The term bitumen (also, on occasion, referred to as native asphalt, and extra heavy oil), which is the organic component of tar sand, includes a wide variety of reddish brown to black materials of semisolid, viscous
to brittle character that can exist in nature with no mineral impurity or with mineral matter contents that exceed 50% by weight. Bitumen is frequently found filling pores and crevices of sandstone, limestone, or argillaceous sediments, in which case the organic and associated mineral matrix is known as rock asphalt However, bitumen from different
deposits (eg, deposits in the United States and Canada, exhibit a variety of properties).

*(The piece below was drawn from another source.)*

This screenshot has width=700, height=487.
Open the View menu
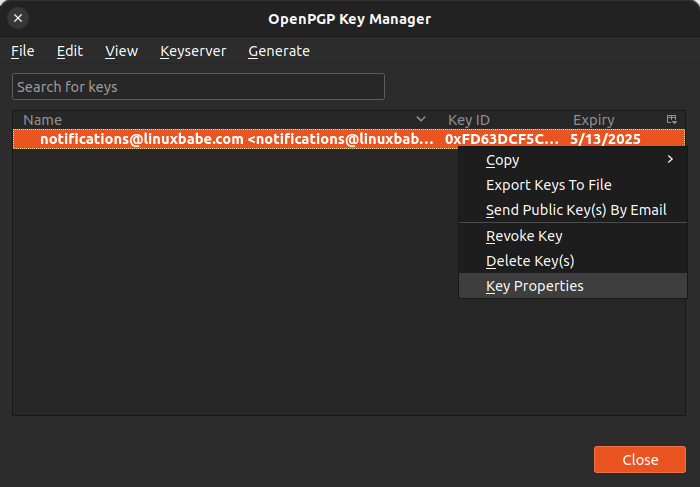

Bitumen is a naturally-occurring material that is found in deposits where the permeability is low and passage of fluids through the deposit can only be achieved by prior application of fracturing techniques.

Tar sand bitumen is a high-boiling material with little, if any, material boiling below 350°C (660°F) and the boiling range is approximately the same as the boiling range of an atmospheric residuum.